The ethics charter—or code of ethics or internal code of conduct—constitutes the cornerstone of a conflict of interest prevention policy.
This document clarifies the company's expectations regarding behavior, values, and ethical standards. It governs the practices of executives and employees, explaining the types of situations likely to create conflicts of interest, as well as the procedures to follow for declaring them. The ethics charter also includes sanctions for non-compliance with the rules.
By promoting principles of transparency, accountability, and integrity, the ethics charter encourages a culture of integrity within the organization. Accompanied by the creation of an ethics committee, it facilitates the reporting of information for rapid identification of conflicts of interest.

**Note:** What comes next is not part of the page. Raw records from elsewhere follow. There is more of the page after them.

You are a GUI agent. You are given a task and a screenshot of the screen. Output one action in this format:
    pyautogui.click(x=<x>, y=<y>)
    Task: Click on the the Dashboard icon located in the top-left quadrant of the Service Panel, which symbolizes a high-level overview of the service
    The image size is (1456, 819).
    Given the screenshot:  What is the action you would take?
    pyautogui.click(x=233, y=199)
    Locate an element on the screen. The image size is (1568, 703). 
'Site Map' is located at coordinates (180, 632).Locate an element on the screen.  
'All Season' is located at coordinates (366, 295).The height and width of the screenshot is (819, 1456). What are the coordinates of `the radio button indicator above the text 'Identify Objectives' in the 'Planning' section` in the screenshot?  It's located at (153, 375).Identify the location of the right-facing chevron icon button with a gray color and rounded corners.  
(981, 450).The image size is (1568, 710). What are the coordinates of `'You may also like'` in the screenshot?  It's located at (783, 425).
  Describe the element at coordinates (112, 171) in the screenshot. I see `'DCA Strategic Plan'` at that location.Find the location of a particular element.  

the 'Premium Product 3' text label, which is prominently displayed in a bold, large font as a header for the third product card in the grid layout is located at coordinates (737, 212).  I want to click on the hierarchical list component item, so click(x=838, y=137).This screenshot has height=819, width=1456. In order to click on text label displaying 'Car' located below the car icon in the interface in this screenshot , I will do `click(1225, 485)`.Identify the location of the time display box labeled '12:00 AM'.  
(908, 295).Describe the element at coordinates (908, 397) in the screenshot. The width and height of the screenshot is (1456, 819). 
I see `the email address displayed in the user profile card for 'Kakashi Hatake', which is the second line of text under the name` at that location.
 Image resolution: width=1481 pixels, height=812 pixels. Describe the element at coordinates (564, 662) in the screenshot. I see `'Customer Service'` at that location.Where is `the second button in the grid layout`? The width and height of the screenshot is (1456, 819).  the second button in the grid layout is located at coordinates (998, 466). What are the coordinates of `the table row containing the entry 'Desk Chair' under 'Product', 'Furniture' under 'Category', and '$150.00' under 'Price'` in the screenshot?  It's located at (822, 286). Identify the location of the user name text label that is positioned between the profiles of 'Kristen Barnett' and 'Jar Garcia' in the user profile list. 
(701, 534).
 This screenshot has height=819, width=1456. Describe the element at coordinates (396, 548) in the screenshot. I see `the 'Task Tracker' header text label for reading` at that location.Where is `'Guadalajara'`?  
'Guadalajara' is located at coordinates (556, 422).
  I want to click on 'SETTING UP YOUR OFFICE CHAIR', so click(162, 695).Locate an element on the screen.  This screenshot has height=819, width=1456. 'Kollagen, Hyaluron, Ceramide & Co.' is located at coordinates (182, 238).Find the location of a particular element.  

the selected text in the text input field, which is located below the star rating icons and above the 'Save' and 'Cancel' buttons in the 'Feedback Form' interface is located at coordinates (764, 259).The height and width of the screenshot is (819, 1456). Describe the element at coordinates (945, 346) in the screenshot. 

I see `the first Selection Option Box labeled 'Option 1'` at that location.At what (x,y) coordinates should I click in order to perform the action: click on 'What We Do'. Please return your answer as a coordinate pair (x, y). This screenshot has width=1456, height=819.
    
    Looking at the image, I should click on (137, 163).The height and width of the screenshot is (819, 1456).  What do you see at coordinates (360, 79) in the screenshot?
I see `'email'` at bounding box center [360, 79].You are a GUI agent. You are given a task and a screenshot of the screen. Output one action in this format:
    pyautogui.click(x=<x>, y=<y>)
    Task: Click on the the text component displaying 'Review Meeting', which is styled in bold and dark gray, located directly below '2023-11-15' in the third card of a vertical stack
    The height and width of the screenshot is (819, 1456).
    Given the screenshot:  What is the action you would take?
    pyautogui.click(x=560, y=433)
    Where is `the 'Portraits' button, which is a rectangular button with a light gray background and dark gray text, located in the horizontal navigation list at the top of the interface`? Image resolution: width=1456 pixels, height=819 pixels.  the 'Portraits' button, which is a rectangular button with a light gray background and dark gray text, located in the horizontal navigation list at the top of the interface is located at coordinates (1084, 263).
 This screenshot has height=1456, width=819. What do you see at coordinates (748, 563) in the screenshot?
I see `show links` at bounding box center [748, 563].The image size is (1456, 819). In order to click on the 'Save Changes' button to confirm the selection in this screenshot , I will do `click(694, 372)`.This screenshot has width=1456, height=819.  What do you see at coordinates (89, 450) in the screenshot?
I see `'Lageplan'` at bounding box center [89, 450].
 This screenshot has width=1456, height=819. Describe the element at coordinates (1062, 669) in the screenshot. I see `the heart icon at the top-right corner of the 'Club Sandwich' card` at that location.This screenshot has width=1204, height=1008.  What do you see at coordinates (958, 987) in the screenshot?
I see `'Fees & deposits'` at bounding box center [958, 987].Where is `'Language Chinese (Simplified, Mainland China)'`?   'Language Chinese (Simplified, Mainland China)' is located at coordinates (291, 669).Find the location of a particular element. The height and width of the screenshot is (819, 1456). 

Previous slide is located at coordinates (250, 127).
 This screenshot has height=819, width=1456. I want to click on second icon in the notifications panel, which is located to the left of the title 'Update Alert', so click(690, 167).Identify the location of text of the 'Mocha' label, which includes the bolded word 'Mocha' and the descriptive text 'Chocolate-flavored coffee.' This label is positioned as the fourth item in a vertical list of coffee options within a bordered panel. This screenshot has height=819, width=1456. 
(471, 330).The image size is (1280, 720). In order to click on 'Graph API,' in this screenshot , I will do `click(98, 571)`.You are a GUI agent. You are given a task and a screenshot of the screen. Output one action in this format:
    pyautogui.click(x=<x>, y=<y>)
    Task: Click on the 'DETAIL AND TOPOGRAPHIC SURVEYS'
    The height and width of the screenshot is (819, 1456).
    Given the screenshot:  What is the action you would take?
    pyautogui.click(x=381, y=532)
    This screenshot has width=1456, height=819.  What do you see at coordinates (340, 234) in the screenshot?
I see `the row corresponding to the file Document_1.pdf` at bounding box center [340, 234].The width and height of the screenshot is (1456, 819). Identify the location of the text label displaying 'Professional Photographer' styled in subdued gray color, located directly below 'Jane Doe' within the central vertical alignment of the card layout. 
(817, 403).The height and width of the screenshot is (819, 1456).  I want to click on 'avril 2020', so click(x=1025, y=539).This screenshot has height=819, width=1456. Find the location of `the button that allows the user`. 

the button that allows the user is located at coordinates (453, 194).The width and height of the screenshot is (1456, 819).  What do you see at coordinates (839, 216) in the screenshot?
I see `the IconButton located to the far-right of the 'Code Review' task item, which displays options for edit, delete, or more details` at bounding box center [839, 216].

The declaration of interests is a document detailing a person's personal, financial, or family interests. It may be automatically requested from board members, executives, and sensitive positions. For better protection of the organization, it can also be extended to everyone, particularly when a new employee joins or when responsibilities change.
This transparency process not only anticipates conflict of interest situations, but also strengthens trust by demonstrating everyone's commitment to ethical and responsible conduct.


Preventing conflicts of interest requires regular awareness and training actions for all employees, regardless of their hierarchical level. Its effectiveness relies on a good understanding of the issues, knowledge of loyalty and transparency obligations, and communication of identification and reporting procedures.
These training sessions include concrete cases. These practical examples help employees better anticipate and manage conflict of interest situations, while providing them with the necessary tools for ethical decision-making.
In case of misconduct, the existence of training and regulatory documents helps prove the responsibility of the director, executive, or employee.


Company directors and executives must lead by example by strictly adhering to ethical rules and disclosing their own interests.
Transparent governance involves implementing internal oversight mechanisms, such as internal control and regular audits. It also involves decision-making frameworks, with the requirement of hierarchical validation or dual signature.
A symbol of the company's ethical commitment, these procedures strengthen stakeholder trust.


Digital tools enhance the effectiveness of conflict of interest prevention and management policies. They simplify and secure procedures.
For example, online declarations of interests facilitate the declaration by employees of personal or financial connections that could interfere with their professional duties.
Centralized management of the conflicts of interest register facilitates data analysis and protection. Companies can monitor potential conflict situations in real time and alert managers to manage risk proactively.

The company must examine every conflict of interest situation, even if it seems insignificant. If not addressed, minor conflicts can indeed multiply and worsen.
Some employees or executives may fail to declare their interests out of ignorance or concern about harming their career. It is crucial that declaration procedures be simple, accessible, and monitored.
Ongoing training is essential to remind employees of the issues, cultivate a culture of accountability, and inform them of legislative and organizational changes.
If sanctions for non-compliance with rules are unclear or non-existent, the conflict of interest prevention policy may lose its effectiveness. Clear and firm measures encourage compliance with the rules.
Managing conflicts of interest should not be perceived as yet another constraint for the company.
It is a strategic necessity to ensure its sustainability, credibility, and performance. Vigilance must be constant. A proactive, robust, and transparent conflict of interest prevention and management policy protects the organization’s reputation and financial stability. It also strengthens the trust of partners and employees, ensuring sustainable and ethical development.